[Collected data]

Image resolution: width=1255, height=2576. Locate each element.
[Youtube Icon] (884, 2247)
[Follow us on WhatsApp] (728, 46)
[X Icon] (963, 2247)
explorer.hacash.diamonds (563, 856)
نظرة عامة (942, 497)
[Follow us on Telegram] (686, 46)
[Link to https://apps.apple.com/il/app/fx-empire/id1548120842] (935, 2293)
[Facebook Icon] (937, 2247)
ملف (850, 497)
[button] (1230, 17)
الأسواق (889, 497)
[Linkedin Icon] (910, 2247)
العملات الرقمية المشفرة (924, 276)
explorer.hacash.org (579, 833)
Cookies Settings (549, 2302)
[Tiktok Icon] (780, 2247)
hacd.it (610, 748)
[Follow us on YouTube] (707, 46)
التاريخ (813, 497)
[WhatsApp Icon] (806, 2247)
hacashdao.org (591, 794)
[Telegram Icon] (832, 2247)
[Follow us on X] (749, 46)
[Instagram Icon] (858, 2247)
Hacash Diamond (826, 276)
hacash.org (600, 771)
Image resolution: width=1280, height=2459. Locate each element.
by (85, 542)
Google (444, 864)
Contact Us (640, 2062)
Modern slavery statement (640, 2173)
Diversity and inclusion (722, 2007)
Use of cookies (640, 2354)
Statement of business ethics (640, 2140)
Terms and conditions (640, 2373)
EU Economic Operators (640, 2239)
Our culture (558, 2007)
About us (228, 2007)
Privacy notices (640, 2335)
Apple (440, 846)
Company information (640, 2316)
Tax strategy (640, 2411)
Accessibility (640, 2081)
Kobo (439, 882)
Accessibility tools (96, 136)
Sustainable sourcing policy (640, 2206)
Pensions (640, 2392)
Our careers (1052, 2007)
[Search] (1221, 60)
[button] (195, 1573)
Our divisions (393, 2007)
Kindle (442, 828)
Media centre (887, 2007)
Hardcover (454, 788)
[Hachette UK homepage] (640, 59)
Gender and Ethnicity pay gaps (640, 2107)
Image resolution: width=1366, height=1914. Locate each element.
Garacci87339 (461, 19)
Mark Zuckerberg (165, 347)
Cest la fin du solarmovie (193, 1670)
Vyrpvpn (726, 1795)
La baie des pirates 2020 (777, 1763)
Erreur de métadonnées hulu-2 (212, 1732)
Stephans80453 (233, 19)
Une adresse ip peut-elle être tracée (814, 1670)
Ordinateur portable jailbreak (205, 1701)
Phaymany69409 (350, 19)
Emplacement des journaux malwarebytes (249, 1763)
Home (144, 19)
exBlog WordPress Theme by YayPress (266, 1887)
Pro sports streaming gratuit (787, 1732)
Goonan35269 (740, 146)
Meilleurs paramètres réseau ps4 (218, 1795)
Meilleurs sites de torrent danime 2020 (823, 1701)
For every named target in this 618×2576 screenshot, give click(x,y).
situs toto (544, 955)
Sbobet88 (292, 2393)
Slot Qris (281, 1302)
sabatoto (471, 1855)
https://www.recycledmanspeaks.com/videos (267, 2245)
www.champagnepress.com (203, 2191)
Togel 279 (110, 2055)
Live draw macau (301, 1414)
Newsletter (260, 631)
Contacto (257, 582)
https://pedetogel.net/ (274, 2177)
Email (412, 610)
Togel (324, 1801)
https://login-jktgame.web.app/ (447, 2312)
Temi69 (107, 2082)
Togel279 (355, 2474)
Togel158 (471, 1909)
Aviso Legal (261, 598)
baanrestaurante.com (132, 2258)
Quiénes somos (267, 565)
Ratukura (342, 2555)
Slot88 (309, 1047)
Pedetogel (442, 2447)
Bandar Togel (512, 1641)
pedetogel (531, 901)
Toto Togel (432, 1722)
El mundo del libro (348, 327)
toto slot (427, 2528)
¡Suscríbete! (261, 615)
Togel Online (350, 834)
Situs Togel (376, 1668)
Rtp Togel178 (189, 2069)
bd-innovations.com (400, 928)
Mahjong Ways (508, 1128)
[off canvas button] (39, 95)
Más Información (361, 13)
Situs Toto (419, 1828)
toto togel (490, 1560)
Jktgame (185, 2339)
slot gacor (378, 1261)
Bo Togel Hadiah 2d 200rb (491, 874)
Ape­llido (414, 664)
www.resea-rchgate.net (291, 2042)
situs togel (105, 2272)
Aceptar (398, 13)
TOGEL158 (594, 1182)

* [WHAT YOU HAVE TO DO]
Of the entries above, transcribe exactly those lines that fall between the line containing "Ratukura (342, 2555)" and the line containing "Ape­llido (414, 664)", together with those two lines.

* [THE ANSWER]
Ratukura (342, 2555)
Slot88 (309, 1047)
Pedetogel (442, 2447)
Bandar Togel (512, 1641)
pedetogel (531, 901)
Toto Togel (432, 1722)
El mundo del libro (348, 327)
toto slot (427, 2528)
¡Suscríbete! (261, 615)
Togel Online (350, 834)
Situs Togel (376, 1668)
Rtp Togel178 (189, 2069)
bd-innovations.com (400, 928)
Mahjong Ways (508, 1128)
[off canvas button] (39, 95)
Más Información (361, 13)
Situs Toto (419, 1828)
toto togel (490, 1560)
Jktgame (185, 2339)
slot gacor (378, 1261)
Bo Togel Hadiah 2d 200rb (491, 874)
Ape­llido (414, 664)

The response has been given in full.